The whole seed-sowing story is a fascinating one. Blindly, often thick as snow, the seeds go forth to seek their fortune,—to find a rooting-place. All are in danger, many are limited as to time, and the majority are restricted to a single effort. A few, however, have a complex and novel equipment and with this make a long, romantic, and sometimes an adventurous journey, colonizing at last some strange land far from the place of their birth. Commonly, however, this journey is brief, and usually after one short fall or flight the seed comes to rest where it will sprout or perish. Generally it dies.
One autumn afternoon in southeastern Missouri, seated upon some driftwood on the shallow margin of the Mississippi, I discovered a primitive craft that was carrying a colony of adventurous tree seeds down the mighty river. As I watched and listened, the nuts pattered upon the fallen leaves and the Father of Waters purled and whispered as he slipped his broad yellow-gray current almost silently to the sea. Here and there a few broad-backed sandbars showed themselves above the surface, as though preparing to rise up and inquire what had become of the water.
This primitive craft was a log that drifted low and heavy, end on with the current. It was going somewhere with a small cargo of tree seeds. Upon a broken upraised limb of the log sat a kingfisher. As it drifted with the current, breezes upon the wooded hill-tops decorated the autumn air with deliberately falling leaves and floating winged seeds.
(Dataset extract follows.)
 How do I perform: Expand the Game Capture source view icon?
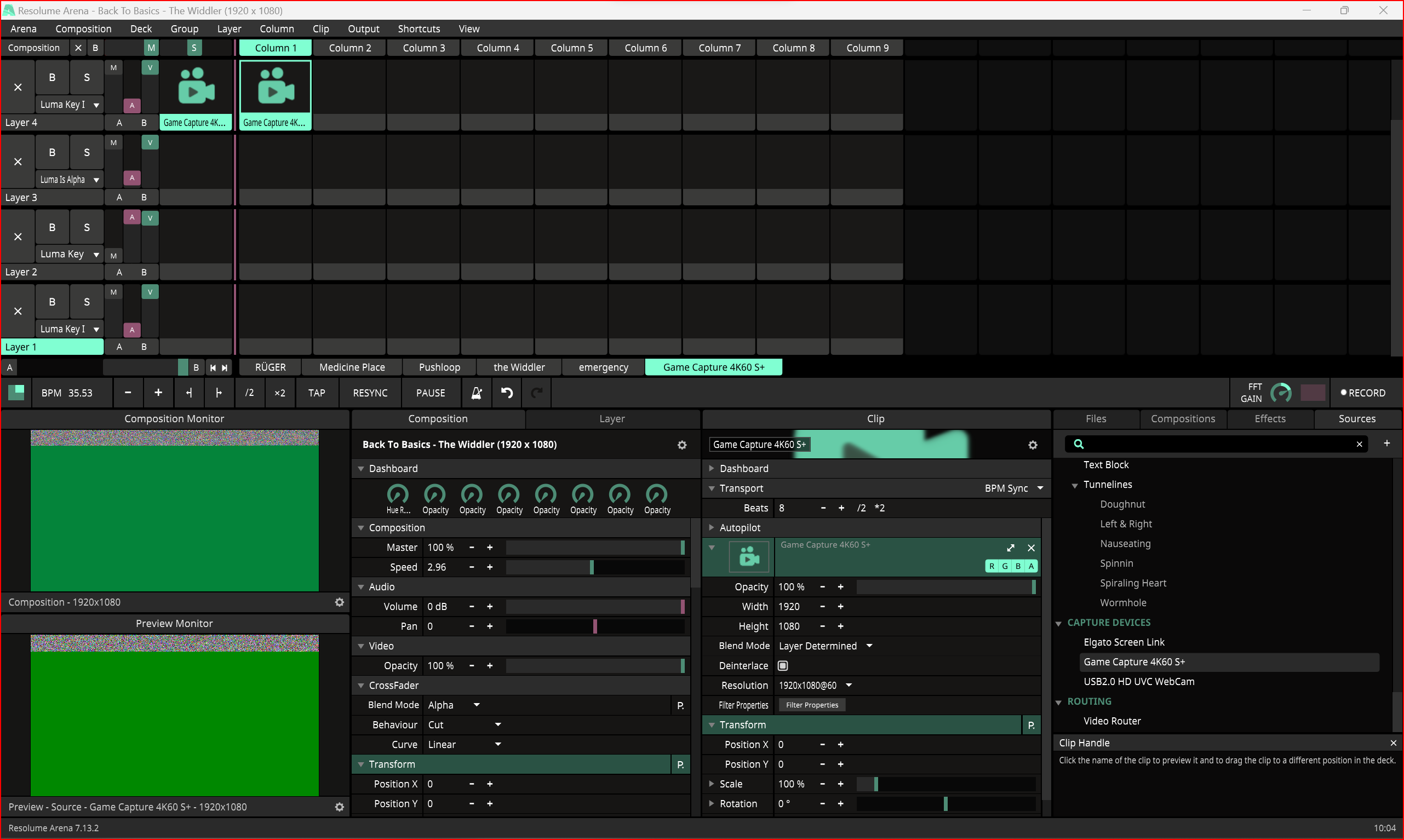(1011, 548)
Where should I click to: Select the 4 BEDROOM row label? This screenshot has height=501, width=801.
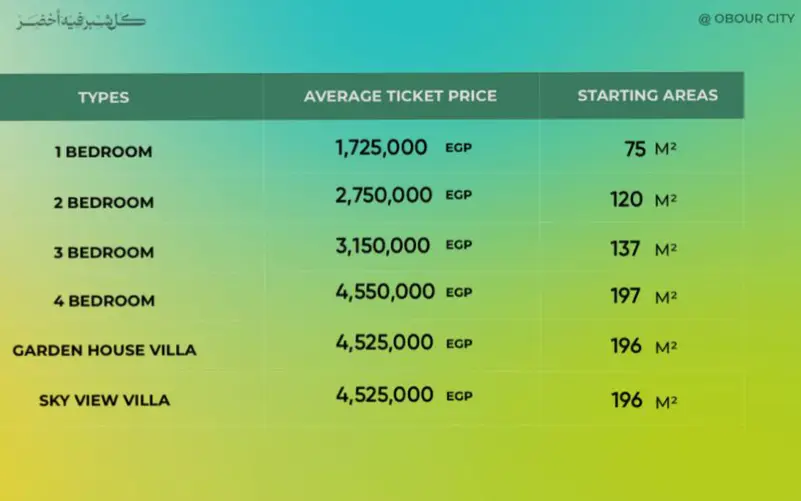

The floating log pointed straight for a sand-bar upon which other logs and snags were stranded. I determined, when it should come aground, to see the character of the cargo that it carried.
Now and then, as I sat there, the heavy round nuts like merry boys came bounding and rattling down the hillside, which rose from the water's edge. Occasionally as a nut dropped from the tree-top he struck a limb spring board and from this made a long leap outward for a roll down the hillside. These nuts were walnut and hickory; and like most heavy nuts they traveled by rolling, floating, and squirrel carriage.
One nut dropped upon a low limb, glanced far outward, and landed upon a log, from which it bounced outward and went bouncing down the hillside aplunk into the river. Slowly it rolled this way and that in the almost currentless water. At last it made up its mind, and, with the almost invisible swells, commenced to float slowly toward the floating log out in the river. By and by the current caught it, carried it toward and round the sand-bar, to float away with the onsweep toward the sea. This nut may have been carried a few miles or a few hundred before it went ashore on the bank of the river or landed upon some romantic island to sprout and grow. Seeds often are carried by rivers and then successfully planted, after many stops and advances, far from the parent tree.
The log hesitated as it approached the sand-bar, as if cautiously smelling with its big, rooty nose; but at last it swung round broadside, and sleepily allowed the current to put it to bed upon the sand. As a tree, this log had lived on the banks of the Mississippi or one of its tributaries, in Minnesota. While standing it had for a time served as a woodpecker home. In one of the larger excavations made by these birds, I found some white pine cones and other seeds from the north that had been stored by bird or squirrel. A long voyage these seeds had taken; they may have continued the journey, landing at last to grow in sunny Tennessee; or they may have sunk to the bottom of the river or even have perished in the salt waters of the Gulf.